HY-0102 Monotherapy in Patients With Locally Advanced/Metastatic Solid Tumours

NCT04914351 | Completed Phase 1 FDA Drug

• 1 other identifier: HY-0102-01
• Study Type: interventional
• Target: 17
• Locations: 1 country
• Sites: 3

Brief Summary

This is a Phase I, first-in-human trial to evaluate the Safety, Tolerability, Pharmacokinetics and Preliminary Antitumor Activity of HY-0102 administered intravenously (IV) once every two weeks in adult patients with locally advanced/metastatic malignant solid tumors.

Conditions

Locally Advanced/Metastatic Solid Tumors

Keywords

HY-0102, solid tumors

Outcome Measures

Primary Outcomes (6)

• Occurrence of Drug Limited Toxicities (DLTs)

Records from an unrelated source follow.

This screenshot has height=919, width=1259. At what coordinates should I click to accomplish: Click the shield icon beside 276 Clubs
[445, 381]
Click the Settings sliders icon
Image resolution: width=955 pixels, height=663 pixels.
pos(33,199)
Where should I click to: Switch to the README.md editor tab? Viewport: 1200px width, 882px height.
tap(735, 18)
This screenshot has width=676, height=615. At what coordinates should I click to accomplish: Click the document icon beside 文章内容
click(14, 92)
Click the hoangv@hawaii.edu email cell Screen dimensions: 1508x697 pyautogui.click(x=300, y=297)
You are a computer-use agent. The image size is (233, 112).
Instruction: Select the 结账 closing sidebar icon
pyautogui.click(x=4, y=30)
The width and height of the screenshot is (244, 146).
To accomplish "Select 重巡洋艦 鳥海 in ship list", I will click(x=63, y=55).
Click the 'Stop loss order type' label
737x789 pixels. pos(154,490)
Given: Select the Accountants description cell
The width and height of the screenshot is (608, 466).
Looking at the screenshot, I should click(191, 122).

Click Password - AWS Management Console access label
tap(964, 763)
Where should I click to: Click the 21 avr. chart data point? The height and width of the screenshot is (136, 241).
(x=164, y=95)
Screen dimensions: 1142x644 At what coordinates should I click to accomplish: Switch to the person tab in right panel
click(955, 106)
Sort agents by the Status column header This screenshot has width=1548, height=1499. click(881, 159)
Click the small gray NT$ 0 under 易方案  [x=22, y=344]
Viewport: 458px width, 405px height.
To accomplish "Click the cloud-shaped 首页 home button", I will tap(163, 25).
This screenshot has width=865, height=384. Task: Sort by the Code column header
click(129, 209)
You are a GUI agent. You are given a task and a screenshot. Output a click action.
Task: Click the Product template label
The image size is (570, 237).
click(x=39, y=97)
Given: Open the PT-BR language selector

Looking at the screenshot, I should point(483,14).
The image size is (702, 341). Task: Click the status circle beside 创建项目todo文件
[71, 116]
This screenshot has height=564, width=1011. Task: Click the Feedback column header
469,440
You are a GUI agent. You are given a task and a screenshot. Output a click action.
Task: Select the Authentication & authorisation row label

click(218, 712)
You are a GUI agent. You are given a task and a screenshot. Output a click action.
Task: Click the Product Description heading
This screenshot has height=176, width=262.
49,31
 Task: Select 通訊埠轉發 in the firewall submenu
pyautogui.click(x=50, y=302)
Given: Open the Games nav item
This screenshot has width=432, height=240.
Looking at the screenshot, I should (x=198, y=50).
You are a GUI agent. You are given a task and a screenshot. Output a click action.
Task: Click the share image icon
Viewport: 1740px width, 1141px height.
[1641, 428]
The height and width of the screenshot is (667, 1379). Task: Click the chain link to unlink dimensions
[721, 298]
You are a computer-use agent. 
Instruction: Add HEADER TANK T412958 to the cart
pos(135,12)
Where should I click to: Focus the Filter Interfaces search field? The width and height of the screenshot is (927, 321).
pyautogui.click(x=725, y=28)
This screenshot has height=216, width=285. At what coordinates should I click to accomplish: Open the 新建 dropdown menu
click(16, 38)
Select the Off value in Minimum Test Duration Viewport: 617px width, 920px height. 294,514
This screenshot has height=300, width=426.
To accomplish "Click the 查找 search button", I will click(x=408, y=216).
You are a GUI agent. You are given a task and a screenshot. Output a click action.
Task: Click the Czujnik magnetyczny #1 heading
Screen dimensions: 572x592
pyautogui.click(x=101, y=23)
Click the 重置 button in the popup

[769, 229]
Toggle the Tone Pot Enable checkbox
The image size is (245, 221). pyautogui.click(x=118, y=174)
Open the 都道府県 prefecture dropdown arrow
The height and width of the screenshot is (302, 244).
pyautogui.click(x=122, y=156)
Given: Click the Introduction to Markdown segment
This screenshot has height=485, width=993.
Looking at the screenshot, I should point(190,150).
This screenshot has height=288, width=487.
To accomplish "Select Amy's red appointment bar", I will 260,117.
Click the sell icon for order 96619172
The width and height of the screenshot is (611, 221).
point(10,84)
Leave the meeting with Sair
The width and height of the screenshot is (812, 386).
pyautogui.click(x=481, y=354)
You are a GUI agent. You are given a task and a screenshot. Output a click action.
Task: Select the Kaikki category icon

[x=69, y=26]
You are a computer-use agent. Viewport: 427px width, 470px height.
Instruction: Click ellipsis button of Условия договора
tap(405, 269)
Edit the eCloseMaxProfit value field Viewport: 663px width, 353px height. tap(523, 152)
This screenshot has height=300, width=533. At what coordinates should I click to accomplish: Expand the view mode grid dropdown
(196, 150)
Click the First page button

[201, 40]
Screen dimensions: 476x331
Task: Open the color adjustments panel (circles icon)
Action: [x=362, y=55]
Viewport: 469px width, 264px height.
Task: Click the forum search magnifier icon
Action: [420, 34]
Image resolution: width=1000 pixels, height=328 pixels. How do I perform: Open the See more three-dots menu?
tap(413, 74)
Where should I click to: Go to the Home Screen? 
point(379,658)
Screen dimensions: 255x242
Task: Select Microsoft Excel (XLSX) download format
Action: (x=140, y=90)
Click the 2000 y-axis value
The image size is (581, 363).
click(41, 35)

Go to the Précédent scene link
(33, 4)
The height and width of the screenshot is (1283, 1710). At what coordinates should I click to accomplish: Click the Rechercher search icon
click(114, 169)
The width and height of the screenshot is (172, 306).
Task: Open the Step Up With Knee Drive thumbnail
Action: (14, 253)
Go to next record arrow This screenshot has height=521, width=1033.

  To assess by the occurrence of Drug Limited Toxicities (DLTs)

  From Time of First dose through DLT observation period, 28 days

• Incidence of Treatment-emergent adverse event (TEAEs) and serious adverse events (SAEs).

  To assess by the occurrence of Treatment-emergent adverse event (TEAEs) and serious adverse events (SAEs)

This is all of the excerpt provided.